Looking ahead, the ECB said there are some risks to the growth outlook but the basic determinants for continuing growth next year remain favourable

But it said the world economic cycle may now be past its peak

"There are more indications that the current cycle, while likely to remain robust, has passed its peak," it said. "Both the OECD composite leading indicator and the purchasing managers' index signal a continuation of expansion, but also suggest a slowdown in growth rates from their very high levels observed in late 2003 and early 2004." And it said the high level of oil prices "could entail risks" for euro zone growth and inflation

But the euro's appreciation has had some dampening effect on oil prices in euro terms, and dollar oil prices are in any case below previous peak levels in real terms

"All in all, the current rise should have a more limited impact on the euro area economy than the large oil price shocks of the past," it said

But it added: "Persistently high levels of oil prices or even further increases would be a reason for concern." The ECB said economic models suggest that a sustained 50 pct rise in oil prices would depress euro zone growth by 0.1-0.8 percentage points in the first year. But in the second year after such a price rise, the growth impact is estimated to range between a decline of 0.3 points and an increase of 0.2 points, while in the third year it is estimated to range between a decline of 0.1 points and an increase of 0.4 points

However, the central bank said the results of such models need to be treated with caution

The positive impact on growth suggested by some models in the second and third year may reflect an assumption that oil-exporting countries will increase their consumption of euro zone goods when oil prices rise, it said. The models point to a greater negative impact on inflation, which is expected to increase by 0.3-0.6 percentage points in the first year, 0.1-0.4 points in the second year.
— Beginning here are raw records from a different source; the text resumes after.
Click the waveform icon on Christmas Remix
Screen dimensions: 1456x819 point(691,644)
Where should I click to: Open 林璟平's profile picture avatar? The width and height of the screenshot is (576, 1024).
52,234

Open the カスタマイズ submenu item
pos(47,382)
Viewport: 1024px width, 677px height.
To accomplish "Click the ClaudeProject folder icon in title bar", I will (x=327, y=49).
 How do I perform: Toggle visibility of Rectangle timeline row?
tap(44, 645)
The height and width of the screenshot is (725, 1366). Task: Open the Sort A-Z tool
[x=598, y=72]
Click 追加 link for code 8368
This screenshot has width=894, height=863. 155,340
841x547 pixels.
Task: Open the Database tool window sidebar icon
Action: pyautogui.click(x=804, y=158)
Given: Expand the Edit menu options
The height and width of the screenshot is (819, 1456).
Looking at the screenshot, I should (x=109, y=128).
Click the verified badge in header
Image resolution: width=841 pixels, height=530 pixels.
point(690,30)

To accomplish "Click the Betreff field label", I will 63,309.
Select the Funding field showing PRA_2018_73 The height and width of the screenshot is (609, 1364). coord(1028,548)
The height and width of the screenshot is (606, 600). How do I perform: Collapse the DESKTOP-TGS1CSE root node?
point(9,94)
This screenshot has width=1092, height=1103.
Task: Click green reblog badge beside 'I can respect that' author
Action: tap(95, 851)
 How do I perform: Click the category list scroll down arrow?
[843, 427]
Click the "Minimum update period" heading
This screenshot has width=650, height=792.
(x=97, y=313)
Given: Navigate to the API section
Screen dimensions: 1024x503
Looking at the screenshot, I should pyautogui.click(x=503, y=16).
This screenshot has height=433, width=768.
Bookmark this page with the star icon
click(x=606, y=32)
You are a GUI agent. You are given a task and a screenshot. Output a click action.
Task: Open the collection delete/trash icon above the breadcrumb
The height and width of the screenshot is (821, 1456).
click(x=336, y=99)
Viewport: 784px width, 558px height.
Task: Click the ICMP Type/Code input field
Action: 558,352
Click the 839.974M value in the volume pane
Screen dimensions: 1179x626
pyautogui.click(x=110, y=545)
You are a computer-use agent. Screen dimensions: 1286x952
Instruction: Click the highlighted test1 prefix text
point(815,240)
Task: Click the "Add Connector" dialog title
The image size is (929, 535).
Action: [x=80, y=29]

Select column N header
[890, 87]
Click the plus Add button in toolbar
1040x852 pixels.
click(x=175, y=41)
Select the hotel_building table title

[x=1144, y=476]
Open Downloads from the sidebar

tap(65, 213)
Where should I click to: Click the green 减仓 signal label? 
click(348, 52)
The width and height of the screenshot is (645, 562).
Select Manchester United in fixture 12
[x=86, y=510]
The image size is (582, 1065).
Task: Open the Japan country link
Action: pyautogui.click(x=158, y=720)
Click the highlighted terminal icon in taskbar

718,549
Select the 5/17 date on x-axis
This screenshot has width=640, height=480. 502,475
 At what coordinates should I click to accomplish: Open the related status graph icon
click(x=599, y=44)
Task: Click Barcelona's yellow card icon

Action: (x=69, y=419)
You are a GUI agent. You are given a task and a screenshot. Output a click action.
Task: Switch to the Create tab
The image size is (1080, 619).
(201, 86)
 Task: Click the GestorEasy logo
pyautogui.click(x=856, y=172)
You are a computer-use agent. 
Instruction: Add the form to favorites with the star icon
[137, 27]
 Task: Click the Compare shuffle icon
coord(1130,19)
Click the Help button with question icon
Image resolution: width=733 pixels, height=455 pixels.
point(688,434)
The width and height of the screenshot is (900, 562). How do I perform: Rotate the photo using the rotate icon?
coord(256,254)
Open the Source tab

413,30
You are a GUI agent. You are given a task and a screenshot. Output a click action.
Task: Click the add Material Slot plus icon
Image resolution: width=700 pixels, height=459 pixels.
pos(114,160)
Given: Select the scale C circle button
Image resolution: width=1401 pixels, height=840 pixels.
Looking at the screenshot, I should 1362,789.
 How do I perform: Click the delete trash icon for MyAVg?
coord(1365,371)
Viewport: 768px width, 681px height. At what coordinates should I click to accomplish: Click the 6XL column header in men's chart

The inflation impact in the third year is estimated at between zero and 0.1 points

The direct inflation impact of the oil price rise cannot be avoided, but the ECB said it must be prepared to raise interest rates if wages are raised in response to higher energy costs, leading to more general inflation pressures

"If there are indications that general inflationary pressures are increasing, central banks need to be ready to take action," it said

It said it therefore has to closely monitor inflation expectations and wage negotiations

And governments must not seek to compensate for the oil price impact on growth by loosening fiscal policy, the ECB said

"Fiscal policies can support the conduct of monetary policy geared to price stability by not trying to accommodate negative economic effects associated with oil price shocks," it said


In countries which already have high deficits, an accommodative budgetary policy stance could have a destabilising effect and could prolong inflation pressures, it said
===============================================================
What a hodgepodge of ideas and some seem convoluted if not contradictory.

Let me summ it up:
"We really do not know WTF is happening other than growth is slowing. We are over the hill in terms of peak, but it is too foggy to see how far the valley is below. As such we prefer to remain optimists and pretend that the we are overlooking a valley rather than a steep gorge. Even though we can not see where we are going, we will continue on the same path until it is obvious that we have fallen into a deflationary gorge. At that point we may or may not cut interest rates. We believe that rising oil prices are inflationary even though our models(which we ourselves do not trust)do not show it. We have done so much bitching about the strength of the Euro lately that we do not need to bitch more about it today."

There. Is that a short accurate version of the above or not?